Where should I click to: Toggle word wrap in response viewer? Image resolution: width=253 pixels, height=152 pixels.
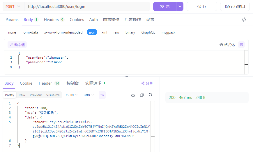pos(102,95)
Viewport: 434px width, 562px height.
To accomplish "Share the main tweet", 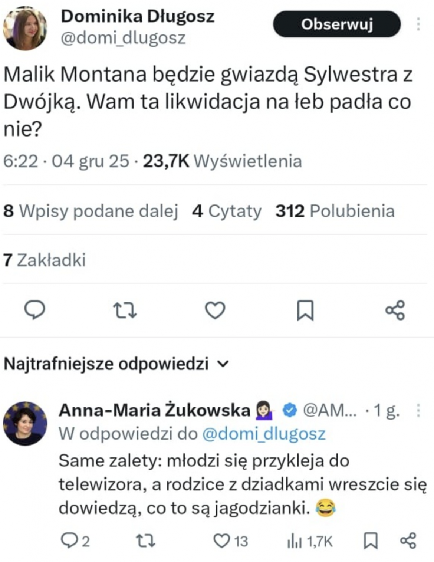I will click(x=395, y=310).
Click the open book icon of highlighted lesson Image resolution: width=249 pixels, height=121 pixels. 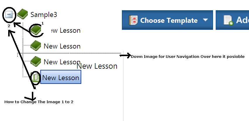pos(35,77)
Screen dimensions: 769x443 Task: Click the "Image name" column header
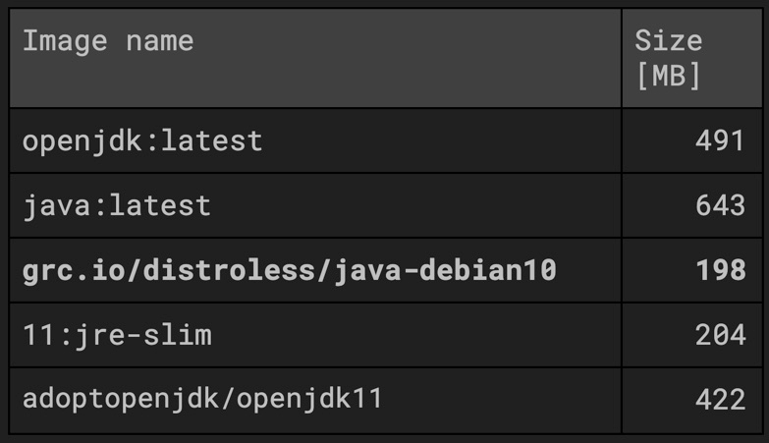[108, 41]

※ ※ ※

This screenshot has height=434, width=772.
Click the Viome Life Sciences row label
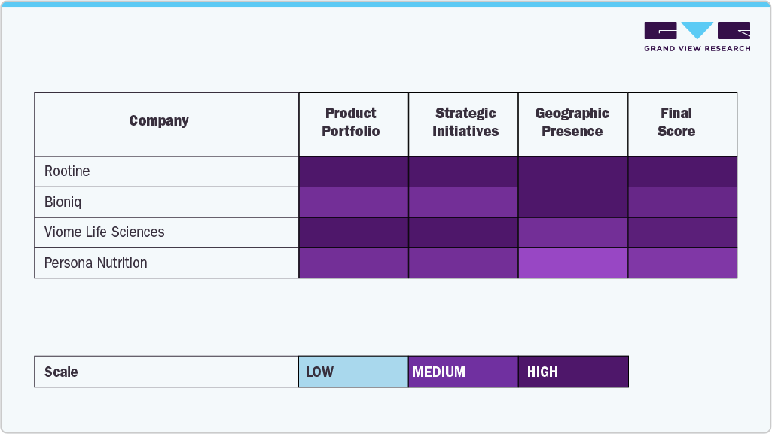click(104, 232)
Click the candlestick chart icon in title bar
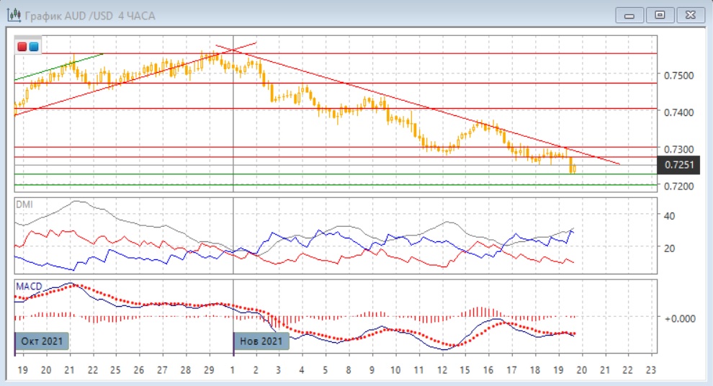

※ ※ ※

* _Work to be completed_
Going back to the data above, write out everything from the line with "Click the Viome Life Sciences row label" down to the line with "Click the candlestick chart icon in title bar", both included, leaving every picture out.

* _Expected answer_
Click the Viome Life Sciences row label
click(104, 232)
Click the candlestick chart icon in title bar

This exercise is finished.